35 | Ashika
« Jour après jour, rien ne semble changer,
Mais tu te réveilles un jour et tout est différent. »
CS Lewis.
L'air portait encore l'odeur de la pluie. L'herbe affichait quelques stigmates et un léger vent soufflait. Ce n'était pas désagréable, même plutôt l'inverse. Il était un peu plus de quinze heures et j'étais toute seule. Vraiment seule. C'était le deal entre papa et le docteur Pratt. Si au début ça avait été compliqué, pour moi, maintenant, je voyais le tout d'un autre œil. Nous savions tous les trois que tout le monde savait exactement où je me trouvais et ce que je faisais, mais le docteur Pratt avait dit que c'était un travail important pour moi. Pas sûre que papa adorait l'idée, mais il se prêtait volontiers au jeu, parce qu'il fallait faire bouger les choses. Pas à pas. Sans trop se mettre de pression. Mais sans faire du surplace non plus. Ce qui était arrivé ce matin prouvait bien que tout n'irait pas mieux d'un claquement de doigts.
Il y avait des jours avec et des jours sans. Une fois cette idée en tête j'avançai sans trop de soucis. Je n'aurais pas été jusqu'à dire que tout me semblait alors plus facile, mais le savoir me permettait de relativiser et surtout, de me dire que les progrès viendraient au fur et à mesure.
Des voix me parvinrent et je relevai la tête de mes pieds pour aviser une partie du Contingent en plein entraînement. Vu comme ça, facile de croire que c'était équivalent à ce qui se passait pour les recrues du Fief, mais en fait, rien à voir. Même pas comparable.

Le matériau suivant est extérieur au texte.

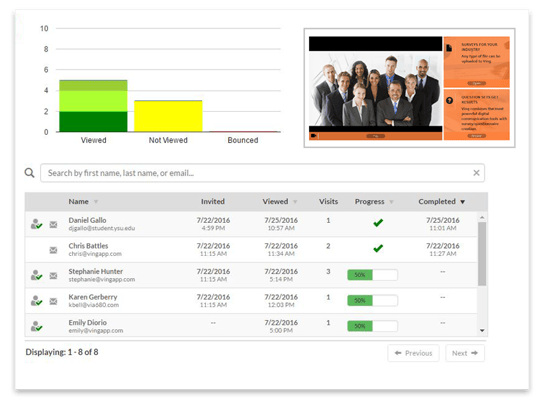
Task: Click the Previous page button
Action: tap(413, 353)

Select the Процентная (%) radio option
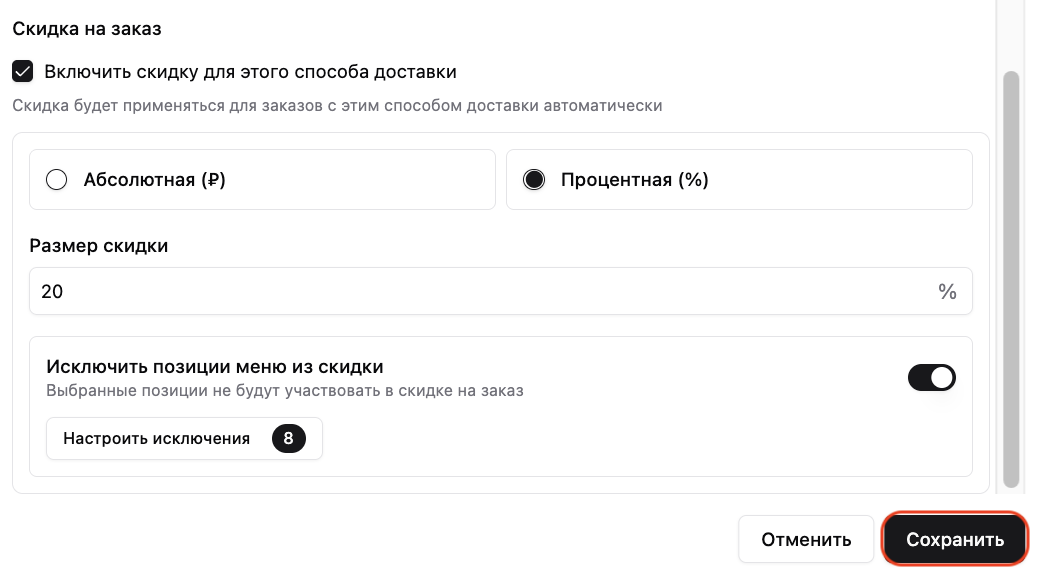click(x=534, y=179)
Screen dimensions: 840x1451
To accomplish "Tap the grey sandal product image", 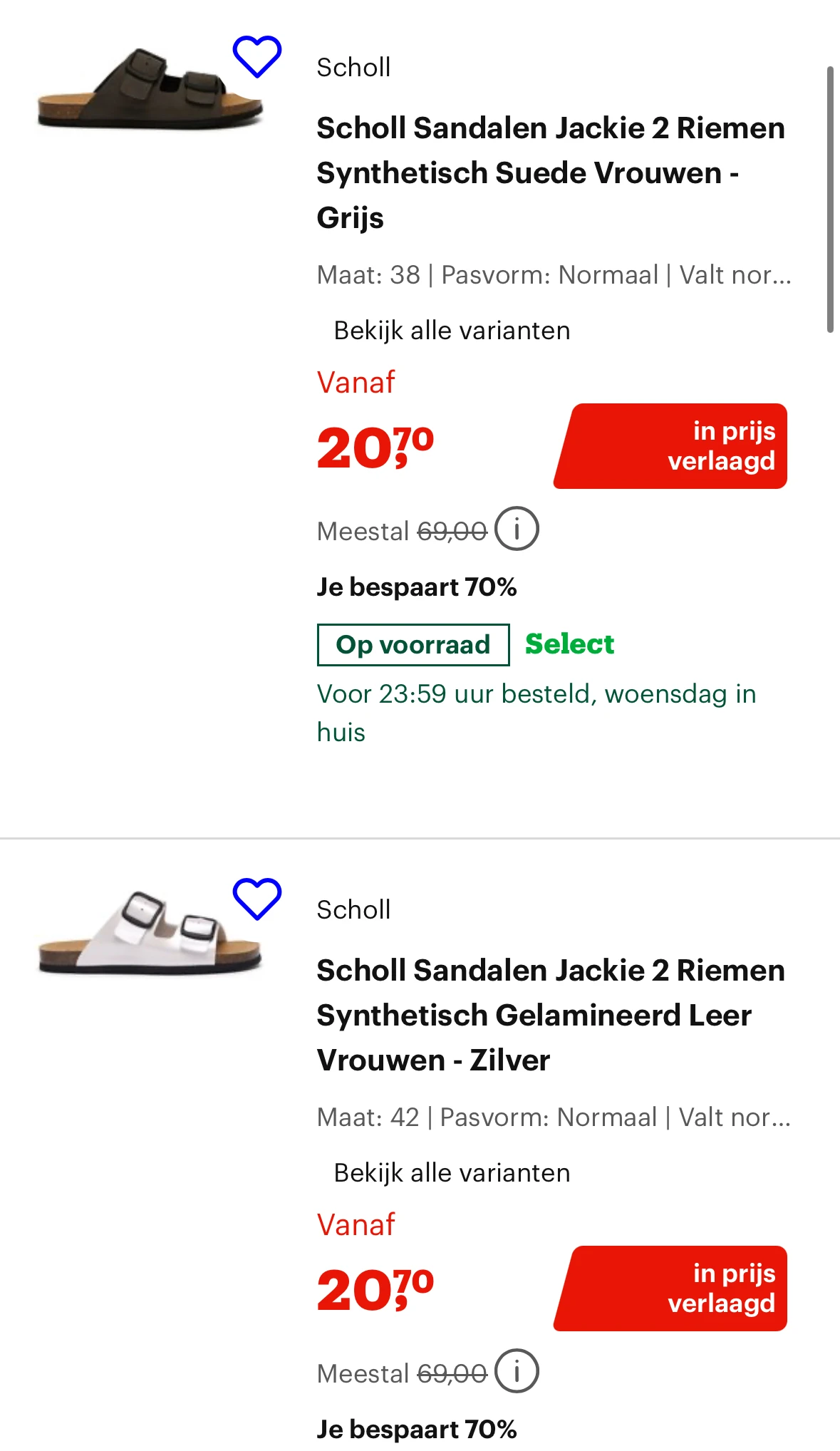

Ici le niveau explosait tous les records et pourtant, tout le monde suivait la cadence sans faiblir, pas même les petits nouveaux. Maze m'avait expliquée il y a longtemps que ça lui rappelait l'entraînement militaire, avec les ordres hurlés par les gradés et l'interdiction de montrer une quelconque faiblesse. Si vous aviez le malheur de dire que vous n'en pouviez plus, vous pouviez être sûr qu'à la fin du parcours, on vous rajoutait des pompes justes pour avoir osé vous permettre une telle remarque. Au Contingent les exercices se déroulaient toute la journée. Pas de temps mort. En même temps il fallait pouvoir occuper autant de lycans dans un espace restreint, sans guerre en vue. Alors pour ne pas laisser tout ce beau monde se ramollir, les gradés faisaient preuve d'une ingéniosité sans bornes. J'aimais bien venir observer tout ça. Au-delà du fait de ne pas être totalement toute seule, c'était un bon moyen pour moi d'analyser les mouvements. De garder un pied dans mon apprentissage sans pour autant y prendre part. Mais ça allait changer. C'était aussi une évolution que le docteur Pratt attendait, papa encore plus. Todd, un des trois Asters du Contingent, compreniez les généraux, avait proposé de s'occuper de mon entraînement, me disant que c'était la seule façon pour lui de m'aider dans tout ça.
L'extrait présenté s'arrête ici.